One of the greatest enamellers working today is Anita Porchet. The Frenchwoman is pulled pillar to post by the likes of Vacheron Constantin, Chanel, Piaget and Jaquet Droz – all keen to capitalise on the huge value imbued by her artistry. Just look for the tiny “AP” initials at five o’clock. Her tutor was Suzanne Rohr, a legend in her own lifetime, now working exclusively for Patek Philippe.
The “art” has been put back into Cartier too, with Richemont Group’s flagship brand converting an 18th century farmhouse near its watch atelier in La Chaux-de-Fonds into a five storey hothouse of mixed media creativity. From champlevé and cloisonné to the more unusual crafts of wood marquetry and even filigree – which dates back to 3000BC and creates patterns using twisted and hammered gold wires – it has all been gathered under this one roof, with the purpose of preserving these more esoteric crafts.

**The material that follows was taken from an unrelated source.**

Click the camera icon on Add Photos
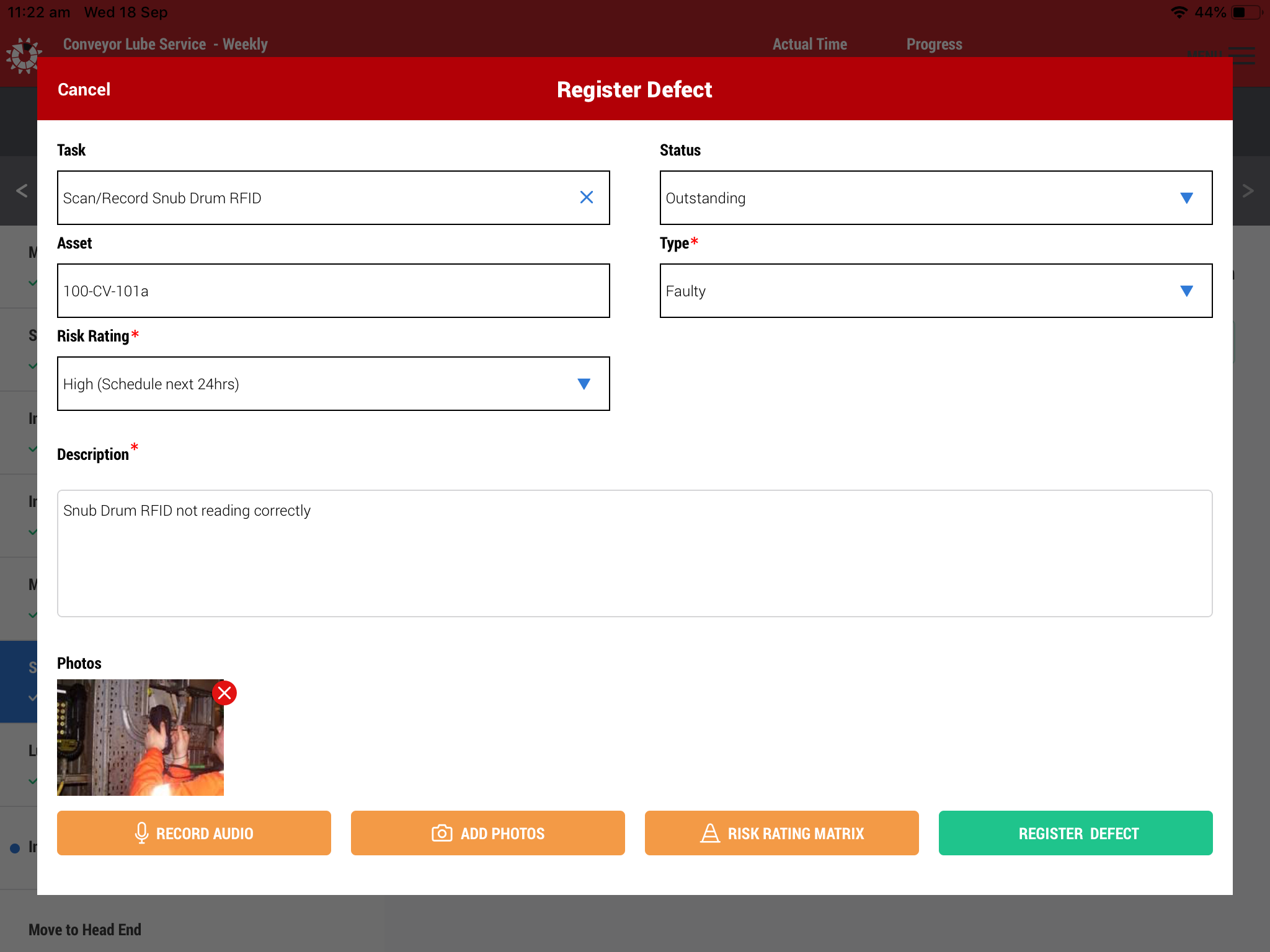 (x=442, y=833)
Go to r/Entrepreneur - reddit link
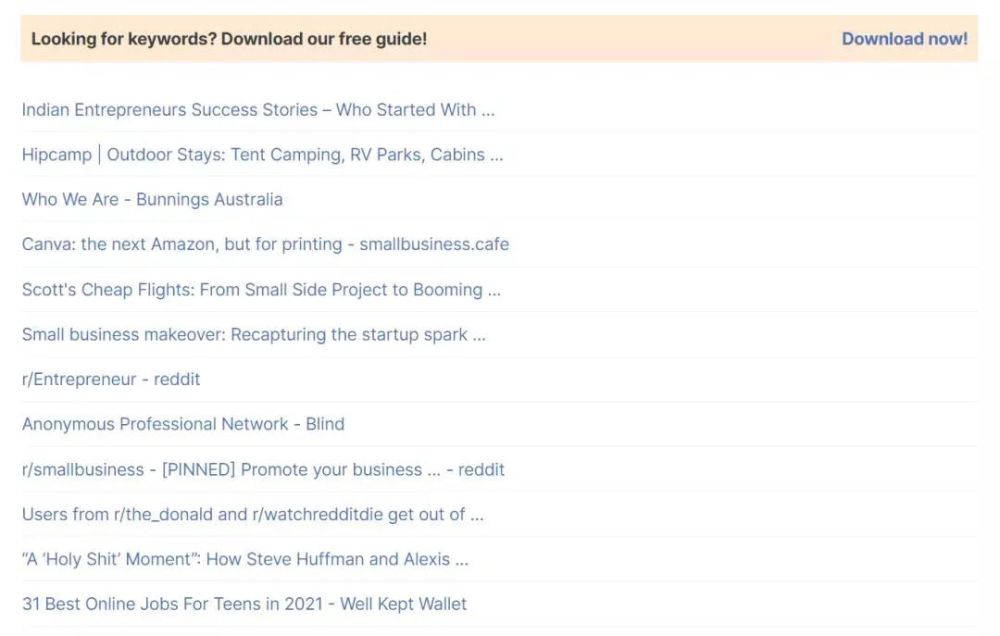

“Most did not exist any more, so we had to recreate them,” explains Pierre Rainero, Cartier’s image and style director. “We want to bring beautiful objects to our clients, and to the public, but also to keep this craftsmanship alive for as long as possible.” As long as the crowds continue to throng both Baselworld and Art Basel, there’s no reason why it shouldn’t thrive.